In the case of the Leader of the Opposition, the point about the appeal is obviously moot, and it is not clear how the Lady Chief Justice thinks Mrs Badenoch ought to have framed her criticism of the decision, if at all. One assumes that Lady Carr would have preferred for her to keep her mouth shut completely.

Judges are the holders of enormous public power; and power that cannot be criticised is despotic power. Judges are people of great intelligence and learning, but they are not infallible. 

As long as this remains the case, there is no reason why their decisions cannot be criticised by politicians except via the appellate system, as Lady Carr inexplicably suggested in the name of the rule of law.

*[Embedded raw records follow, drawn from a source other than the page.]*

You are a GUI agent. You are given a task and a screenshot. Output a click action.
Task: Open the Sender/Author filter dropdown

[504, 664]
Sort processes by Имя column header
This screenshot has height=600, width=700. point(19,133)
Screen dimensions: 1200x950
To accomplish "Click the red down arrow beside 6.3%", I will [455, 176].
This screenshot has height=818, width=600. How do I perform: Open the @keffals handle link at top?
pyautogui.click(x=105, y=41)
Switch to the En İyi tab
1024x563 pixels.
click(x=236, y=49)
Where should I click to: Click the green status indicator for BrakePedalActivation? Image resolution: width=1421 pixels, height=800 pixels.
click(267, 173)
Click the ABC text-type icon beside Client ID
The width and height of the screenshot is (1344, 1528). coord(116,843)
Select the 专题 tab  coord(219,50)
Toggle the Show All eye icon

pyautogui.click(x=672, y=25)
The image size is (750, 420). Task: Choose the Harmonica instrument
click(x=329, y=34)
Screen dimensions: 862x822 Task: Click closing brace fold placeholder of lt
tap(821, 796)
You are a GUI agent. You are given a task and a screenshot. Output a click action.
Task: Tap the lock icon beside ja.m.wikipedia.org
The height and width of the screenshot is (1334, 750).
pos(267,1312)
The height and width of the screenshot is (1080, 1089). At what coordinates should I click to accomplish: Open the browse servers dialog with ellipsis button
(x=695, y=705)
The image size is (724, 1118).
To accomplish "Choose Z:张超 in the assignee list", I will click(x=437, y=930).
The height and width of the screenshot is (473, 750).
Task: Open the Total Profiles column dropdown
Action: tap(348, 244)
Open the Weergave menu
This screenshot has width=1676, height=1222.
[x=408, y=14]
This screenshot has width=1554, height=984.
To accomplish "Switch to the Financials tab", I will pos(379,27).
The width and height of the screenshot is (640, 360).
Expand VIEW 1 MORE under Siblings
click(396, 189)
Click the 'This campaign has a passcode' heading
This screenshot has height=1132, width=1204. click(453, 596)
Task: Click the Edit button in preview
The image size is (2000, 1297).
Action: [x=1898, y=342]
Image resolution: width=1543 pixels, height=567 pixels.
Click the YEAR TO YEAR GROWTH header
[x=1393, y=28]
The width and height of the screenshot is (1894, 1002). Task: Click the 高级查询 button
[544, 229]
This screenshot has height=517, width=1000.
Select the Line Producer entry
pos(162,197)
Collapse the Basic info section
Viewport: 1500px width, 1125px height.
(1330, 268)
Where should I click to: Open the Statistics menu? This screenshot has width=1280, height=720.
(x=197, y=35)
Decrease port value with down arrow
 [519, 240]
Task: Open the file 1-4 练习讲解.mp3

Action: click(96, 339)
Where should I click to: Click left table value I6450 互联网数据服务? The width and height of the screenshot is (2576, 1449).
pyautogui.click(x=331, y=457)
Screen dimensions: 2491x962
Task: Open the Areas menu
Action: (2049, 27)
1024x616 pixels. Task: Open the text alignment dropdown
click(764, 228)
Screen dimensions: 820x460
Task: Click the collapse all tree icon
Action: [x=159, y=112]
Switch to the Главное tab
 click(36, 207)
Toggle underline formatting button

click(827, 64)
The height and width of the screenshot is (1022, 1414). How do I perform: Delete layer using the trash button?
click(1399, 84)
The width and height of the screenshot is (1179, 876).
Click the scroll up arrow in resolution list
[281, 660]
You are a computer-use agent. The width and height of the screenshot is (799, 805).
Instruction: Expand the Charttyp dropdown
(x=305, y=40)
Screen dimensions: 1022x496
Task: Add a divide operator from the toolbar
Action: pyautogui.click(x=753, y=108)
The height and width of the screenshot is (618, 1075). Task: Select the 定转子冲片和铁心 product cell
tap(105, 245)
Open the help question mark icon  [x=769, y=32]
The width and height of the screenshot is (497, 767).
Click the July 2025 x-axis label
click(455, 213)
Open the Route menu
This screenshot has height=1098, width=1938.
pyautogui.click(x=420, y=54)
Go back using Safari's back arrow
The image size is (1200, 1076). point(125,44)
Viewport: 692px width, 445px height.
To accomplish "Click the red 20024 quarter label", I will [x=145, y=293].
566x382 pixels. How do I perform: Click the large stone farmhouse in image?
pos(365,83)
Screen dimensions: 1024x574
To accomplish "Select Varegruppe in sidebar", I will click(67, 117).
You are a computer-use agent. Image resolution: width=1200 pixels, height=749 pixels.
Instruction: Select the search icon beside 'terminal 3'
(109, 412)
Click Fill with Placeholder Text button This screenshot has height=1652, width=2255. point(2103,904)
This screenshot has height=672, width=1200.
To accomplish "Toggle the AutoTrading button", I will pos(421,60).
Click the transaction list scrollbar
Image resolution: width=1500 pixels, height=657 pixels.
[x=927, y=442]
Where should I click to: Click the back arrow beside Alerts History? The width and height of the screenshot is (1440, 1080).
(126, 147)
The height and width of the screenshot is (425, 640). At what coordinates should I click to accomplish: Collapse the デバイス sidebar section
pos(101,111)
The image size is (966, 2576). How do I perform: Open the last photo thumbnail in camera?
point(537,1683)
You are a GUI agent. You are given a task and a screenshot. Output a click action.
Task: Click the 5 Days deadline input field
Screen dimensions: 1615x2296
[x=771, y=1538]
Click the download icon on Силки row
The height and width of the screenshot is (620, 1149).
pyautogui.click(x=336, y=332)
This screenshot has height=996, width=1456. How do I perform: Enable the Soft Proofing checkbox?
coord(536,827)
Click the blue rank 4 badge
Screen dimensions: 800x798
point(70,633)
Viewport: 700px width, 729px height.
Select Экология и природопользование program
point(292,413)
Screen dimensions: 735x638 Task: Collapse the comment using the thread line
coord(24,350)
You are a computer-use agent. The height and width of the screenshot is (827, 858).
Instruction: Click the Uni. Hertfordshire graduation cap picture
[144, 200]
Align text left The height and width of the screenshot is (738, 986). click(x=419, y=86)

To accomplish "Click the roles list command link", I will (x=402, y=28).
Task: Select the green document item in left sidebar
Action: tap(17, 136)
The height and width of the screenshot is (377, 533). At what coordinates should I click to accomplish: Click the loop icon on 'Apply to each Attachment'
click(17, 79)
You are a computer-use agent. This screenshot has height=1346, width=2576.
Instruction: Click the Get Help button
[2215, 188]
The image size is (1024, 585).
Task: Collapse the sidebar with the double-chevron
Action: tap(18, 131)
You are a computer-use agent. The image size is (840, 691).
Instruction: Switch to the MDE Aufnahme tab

As Munby J once put it, judges “are expected to be, and I have no doubt are, men and women of fortitude, able to thrive in a hardy climate”. One might add that if a judge cannot tolerate public scrutiny, they have no business being a judge in the first place, at least not in a democracy.

If all of this seems like further evidence that the British system of government is falling apart, one may draw comfort in the fact that things have been far worse, and fairly recently, too. 

In 2006, Girvan J of the High Court of Northern Ireland found that the appointment of an official by Peter Hain, then Northern Ireland Secretary, had breached various rules. 

After losing office, Hain wrote in his memoirs that he thought Girvan was “off his rocker” and wondered whether the judge had found against him because of tax reforms Hain had introduced.

The Attorney General for Northern Ireland then decided to prosecute Hain for “scandalising the court”, which as far as anyone could remember had not happened in many decades. 

Hain issued a mealy-mouthed retraction, whereupon the Attorney dropped the matter. Unwise as they might have been, it is hard to see why Lord Hain’s remarks should be criminalised. Perhaps it would have been better for the whole thing to have gone to trial, if only to expose some fragile legal egos to much-needed scrutiny.